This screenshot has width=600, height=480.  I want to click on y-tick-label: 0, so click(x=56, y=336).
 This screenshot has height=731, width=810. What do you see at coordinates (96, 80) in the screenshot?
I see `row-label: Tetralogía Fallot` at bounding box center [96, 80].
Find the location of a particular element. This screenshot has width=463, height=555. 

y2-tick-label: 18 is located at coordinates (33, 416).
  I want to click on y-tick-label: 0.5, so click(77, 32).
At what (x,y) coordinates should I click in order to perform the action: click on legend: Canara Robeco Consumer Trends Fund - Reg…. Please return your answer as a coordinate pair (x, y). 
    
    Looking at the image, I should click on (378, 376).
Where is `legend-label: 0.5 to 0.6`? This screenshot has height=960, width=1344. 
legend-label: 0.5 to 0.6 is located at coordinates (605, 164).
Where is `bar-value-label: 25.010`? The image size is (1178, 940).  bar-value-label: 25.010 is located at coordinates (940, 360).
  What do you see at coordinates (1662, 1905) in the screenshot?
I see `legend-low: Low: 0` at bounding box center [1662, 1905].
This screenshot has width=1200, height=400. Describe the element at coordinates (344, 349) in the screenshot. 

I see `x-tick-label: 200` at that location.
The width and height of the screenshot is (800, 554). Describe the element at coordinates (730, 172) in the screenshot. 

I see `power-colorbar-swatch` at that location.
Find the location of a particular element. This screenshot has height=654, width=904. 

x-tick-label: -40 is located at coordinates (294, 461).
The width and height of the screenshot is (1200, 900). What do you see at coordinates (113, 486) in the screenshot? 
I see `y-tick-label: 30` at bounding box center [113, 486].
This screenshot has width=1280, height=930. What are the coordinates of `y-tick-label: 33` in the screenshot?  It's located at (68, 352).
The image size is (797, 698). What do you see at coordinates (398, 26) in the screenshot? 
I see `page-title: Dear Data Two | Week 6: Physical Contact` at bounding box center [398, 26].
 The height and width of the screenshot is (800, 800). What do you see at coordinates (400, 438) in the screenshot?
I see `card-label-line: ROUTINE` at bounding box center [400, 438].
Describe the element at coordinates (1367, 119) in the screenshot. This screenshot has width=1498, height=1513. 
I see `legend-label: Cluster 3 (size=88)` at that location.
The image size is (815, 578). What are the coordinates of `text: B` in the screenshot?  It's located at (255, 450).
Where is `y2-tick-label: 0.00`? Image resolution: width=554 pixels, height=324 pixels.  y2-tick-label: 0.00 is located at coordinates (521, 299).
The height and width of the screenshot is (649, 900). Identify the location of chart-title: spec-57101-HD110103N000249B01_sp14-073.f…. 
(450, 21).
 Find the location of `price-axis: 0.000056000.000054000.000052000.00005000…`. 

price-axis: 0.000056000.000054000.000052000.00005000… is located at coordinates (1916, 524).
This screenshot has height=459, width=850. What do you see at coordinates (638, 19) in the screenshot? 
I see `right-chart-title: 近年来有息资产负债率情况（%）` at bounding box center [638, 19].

TASK DESCRIPTION: Rewrite all of the entries above, changing "Find the location of" to "Locate" wherever it occurs and leaving everything else unchanged.

RESPONSE:
This screenshot has width=600, height=480.  I want to click on y-tick-label: 0, so click(x=56, y=336).
 This screenshot has height=731, width=810. What do you see at coordinates (96, 80) in the screenshot?
I see `row-label: Tetralogía Fallot` at bounding box center [96, 80].
Locate a particular element. This screenshot has width=463, height=555. 

y2-tick-label: 18 is located at coordinates (33, 416).
  I want to click on y-tick-label: 0.5, so click(77, 32).
At what (x,y) coordinates should I click in order to perform the action: click on legend: Canara Robeco Consumer Trends Fund - Reg…. Please return your answer as a coordinate pair (x, y). 
    
    Looking at the image, I should click on (378, 376).
Where is `legend-label: 0.5 to 0.6`? This screenshot has height=960, width=1344. 
legend-label: 0.5 to 0.6 is located at coordinates (605, 164).
Where is `bar-value-label: 25.010`? The image size is (1178, 940).  bar-value-label: 25.010 is located at coordinates (940, 360).
  What do you see at coordinates (1662, 1905) in the screenshot?
I see `legend-low: Low: 0` at bounding box center [1662, 1905].
This screenshot has width=1200, height=400. Describe the element at coordinates (344, 349) in the screenshot. 

I see `x-tick-label: 200` at that location.
The width and height of the screenshot is (800, 554). Describe the element at coordinates (730, 172) in the screenshot. 

I see `power-colorbar-swatch` at that location.
Locate a particular element. This screenshot has height=654, width=904. 

x-tick-label: -40 is located at coordinates (294, 461).
The width and height of the screenshot is (1200, 900). What do you see at coordinates (113, 486) in the screenshot? 
I see `y-tick-label: 30` at bounding box center [113, 486].
This screenshot has width=1280, height=930. What are the coordinates of `y-tick-label: 33` in the screenshot?  It's located at (68, 352).
The image size is (797, 698). What do you see at coordinates (398, 26) in the screenshot? 
I see `page-title: Dear Data Two | Week 6: Physical Contact` at bounding box center [398, 26].
 The height and width of the screenshot is (800, 800). What do you see at coordinates (400, 438) in the screenshot?
I see `card-label-line: ROUTINE` at bounding box center [400, 438].
Describe the element at coordinates (1367, 119) in the screenshot. This screenshot has width=1498, height=1513. 
I see `legend-label: Cluster 3 (size=88)` at that location.
The image size is (815, 578). What are the coordinates of `text: B` in the screenshot?  It's located at (255, 450).
Where is `y2-tick-label: 0.00`? Image resolution: width=554 pixels, height=324 pixels.  y2-tick-label: 0.00 is located at coordinates (521, 299).
The height and width of the screenshot is (649, 900). Identify the location of chart-title: spec-57101-HD110103N000249B01_sp14-073.f…. 
(450, 21).
 Locate `price-axis: 0.000056000.000054000.000052000.00005000…`. 

price-axis: 0.000056000.000054000.000052000.00005000… is located at coordinates (1916, 524).
This screenshot has height=459, width=850. What do you see at coordinates (638, 19) in the screenshot? 
I see `right-chart-title: 近年来有息资产负债率情况（%）` at bounding box center [638, 19].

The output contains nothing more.